Le vote solennel de l'Assemblée nationale a eu lieu précisément à 17h07 mardi. Par 331 voix contre 225, les députés ont adopté définitivement le projet de loi ouvrant le mariage aux couples de personnes de même sexe. L'ultime étape avant sa promulgation par le président de la République, qui dispose en théorie de quinze jours pour le faire. Ultime étape ? Pas si sûr. Les sénateurs UMP et UDI ont dans la foulée annoncé, par communiqué, la saisine du Conseil constitutionnel.
"La définition du mariage, principe fondamental reconnu par les lois de la République, ne peut être modifié par une loi simple" (communiqué des sénateurs UMP et UDI-UC)

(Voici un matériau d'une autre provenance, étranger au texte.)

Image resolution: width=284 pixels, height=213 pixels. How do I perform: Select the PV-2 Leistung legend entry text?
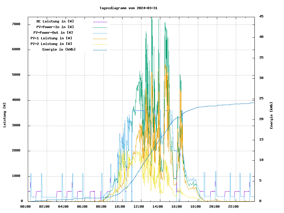coord(51,44)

Difficile, voire impossible de préjuger de la décision des Sages, car même les spécialistes du droit constitutionnel s'opposent sur les chances d'aboutir d'un tel recours.
La question du mariage
Christian Jacob, président du groupe UMP à l'Assemblée nationale, l'avait indiqué mardi après-midi : l'opposition compte demander au Conseil constitutionnel si "le mariage tel qu'il a été défini en 1792 comme l'union d'un homme et d'une femme et qui a toujours été considéré comme un principe fondamental de la République" est"dans le bloc de constitutionnalité ou pas" .
Mais Jean Hauser, professeur émérite de l'université Bordeaux-IV, interrogé par France Info, ne pense pas que le Conseil constitutionnel "se risquera [...] à invalider la décision mariage pour tous" . En effet, les Sages avaient déjà eu l'occasion de s'exprimer sur le mariage homosexuel, en janvier 2011. Saisi d'une question prioritaire de constitutionnalité (QPC), le Conseil avait estimé que la question relevait plus du législateur.
La question de la filiation
Dans le recours déposé, le problème que poserait la nouvelle loi en matière de filiation, "qui a toujours eu dans notre droit une origine sexuée" selon Christian Jacob. Et c'est en effet ce point-là qui cristallise les incertitudes quant à la décision du Conseil constitutionnel.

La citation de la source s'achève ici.